As shown in Fig. 9, after the tensile testing, the microscopic morphology of the fracture of each specimen was observed using SEM. The microscopic morphology of the fractures of all specimens shows numerous dimples, while the dimples are more dense and deeper in Fig. 9b, c, indicating that the transverse and longitudinal specimens experienced more severe plastic deformation before the failure, whose toughness is better since the fine equiaxed grains were formed via recrystallization.

Fig. 9
figure 9

Fracture surface of specimens: a BM; b transverse specimen; c longitudinal specimen

Full size image

4 Conclusions

AFSD is a relatively new solid-state additive technology.

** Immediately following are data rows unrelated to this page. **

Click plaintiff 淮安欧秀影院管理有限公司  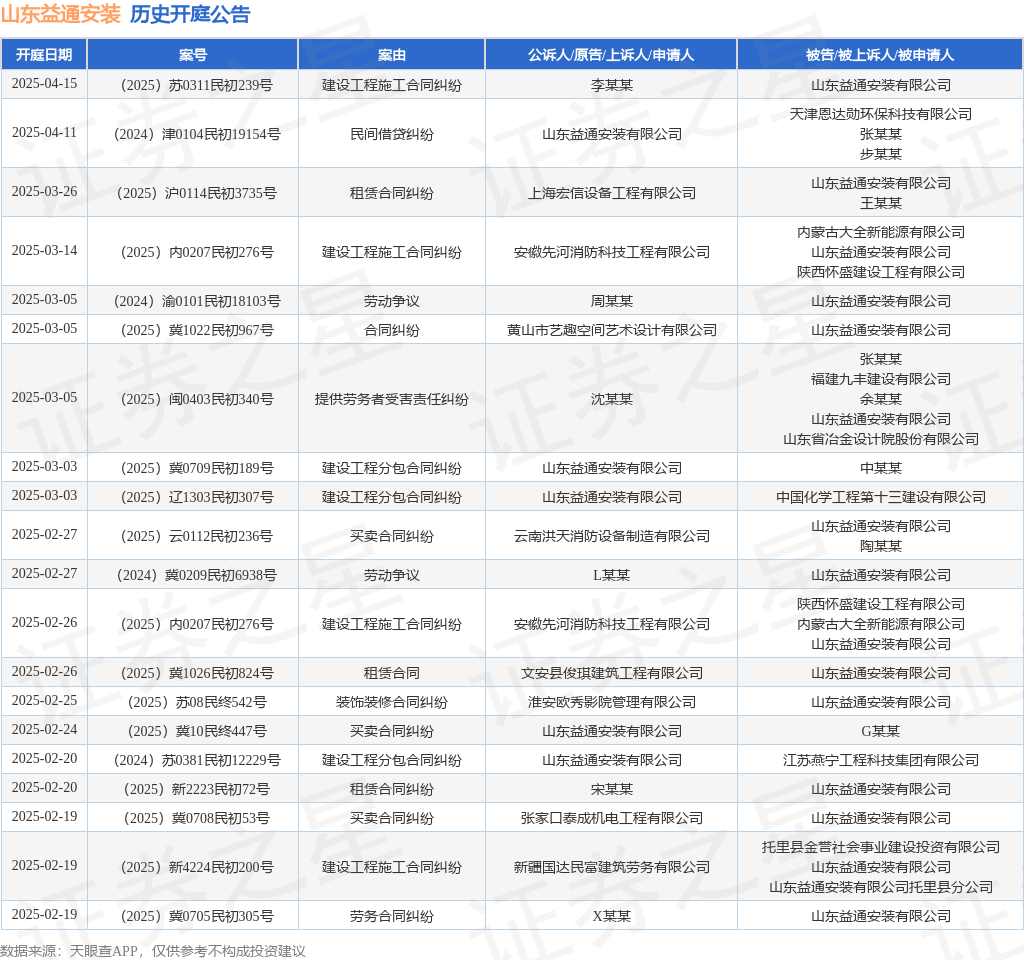(612, 702)
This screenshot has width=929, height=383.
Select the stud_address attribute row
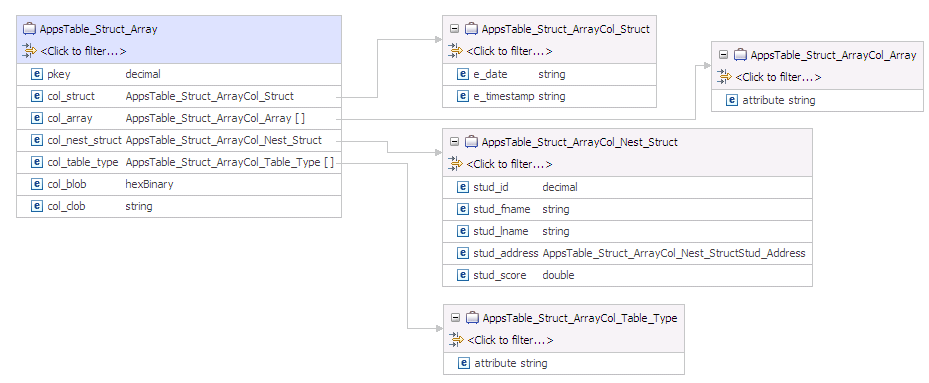[x=627, y=253]
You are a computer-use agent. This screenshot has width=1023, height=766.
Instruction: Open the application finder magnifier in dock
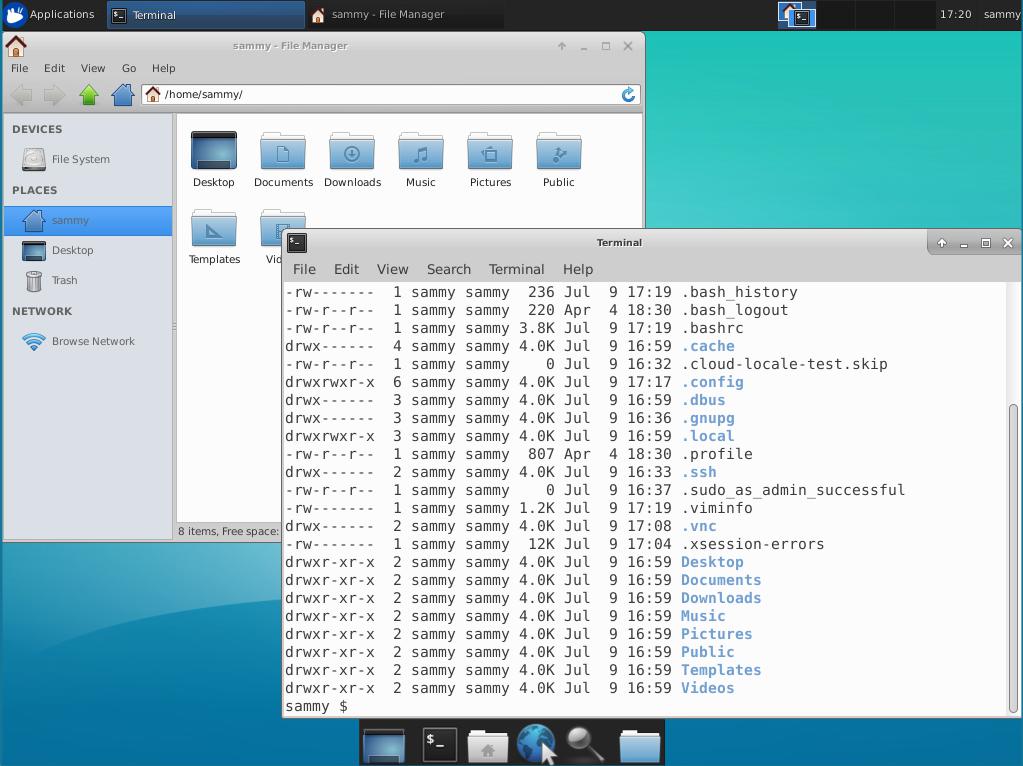click(585, 743)
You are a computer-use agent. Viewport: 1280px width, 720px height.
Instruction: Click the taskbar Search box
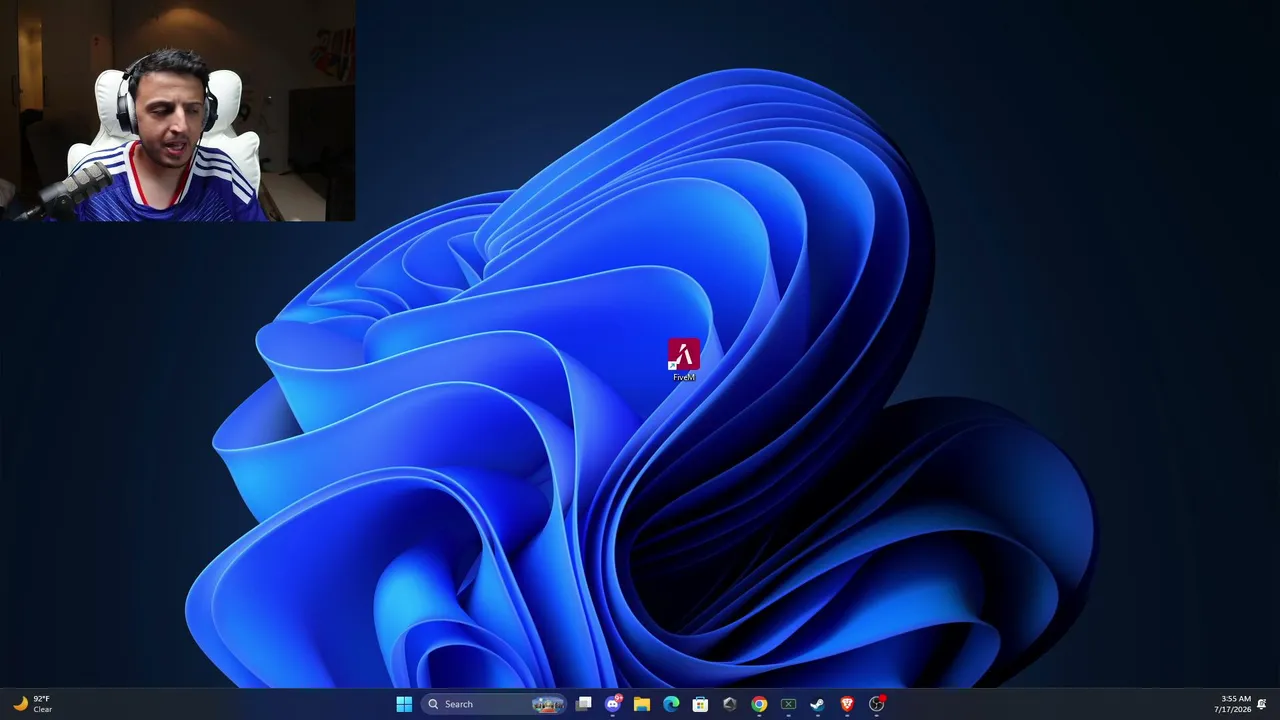[494, 704]
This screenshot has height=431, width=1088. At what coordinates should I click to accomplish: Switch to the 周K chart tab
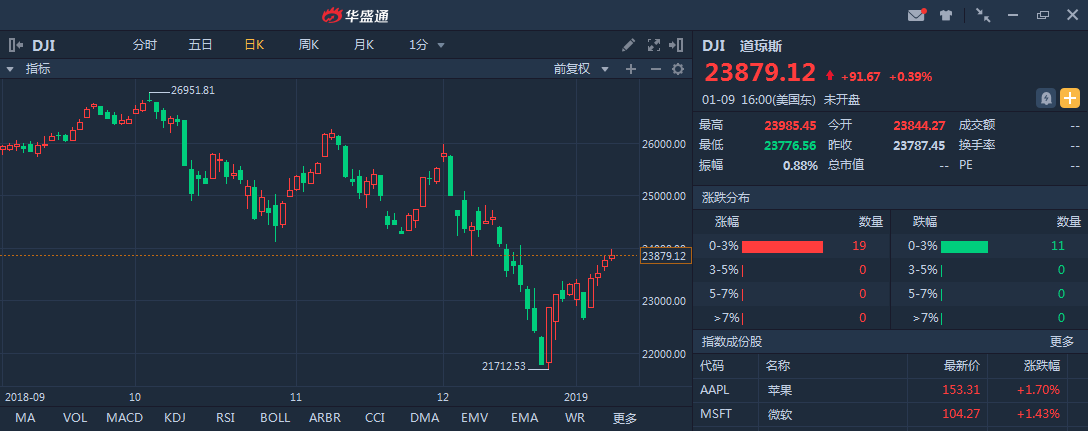point(308,45)
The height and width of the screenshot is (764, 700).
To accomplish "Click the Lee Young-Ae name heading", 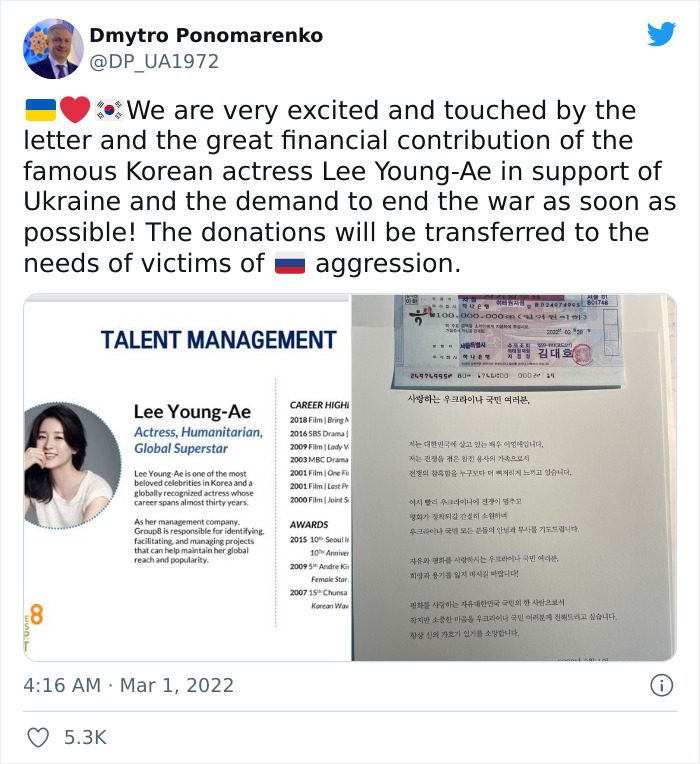I will (x=192, y=412).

In this work, a layer of aluminum alloy material was successfully deposited on the substrate, whose microstructure and mechanical properties were systematically investigated, and the conclusions are as follows:

  1. (1)

    The interface between the deposited layer and the substrate presents a wave-shaped appearance, porosities are observed in some local areas, and a large number of flashes are generated in this area due to the lack of lateral axial restraint at the edges of the deposition layer.

  2. (2)

    The grains in the BM show an elongated-shaped appearance with a more uniform orientation and a large number of subcrystalline structures due to the rolling process. In the cross-section of the deposition layer, the degree of recrystallization in the central region is relatively high, where the grains are fine, the percentage of HAGB is more than 50%, and the texture orientation is random. Nevertheless, the material in the edge position flows with the rotation of the tool head, and the grains are not uniformly distributed.

  3. (3)

    The hardness in the cross-section of the deposition layer presents a gradient distribution, with a 10% reduction of hardness in the central region compared to that at the edge regions. When tensile tests were performed on both transverse and longitudinal specimens of the deposition layer, the strain distribution was found to be non-uniform, indicating the existence of a mechanical property gradient in both directions. In addition, the strength in the transverse and longitudinal specimens decreased by 20% and 37%, respectively, while the elongation increased by 16% and 42%. It was found that all specimens showed ductile fracture with the presence of tough nests, while the distribution of dimples in the deposition was more dense and deeper where the material experienced more intense plastic deformation.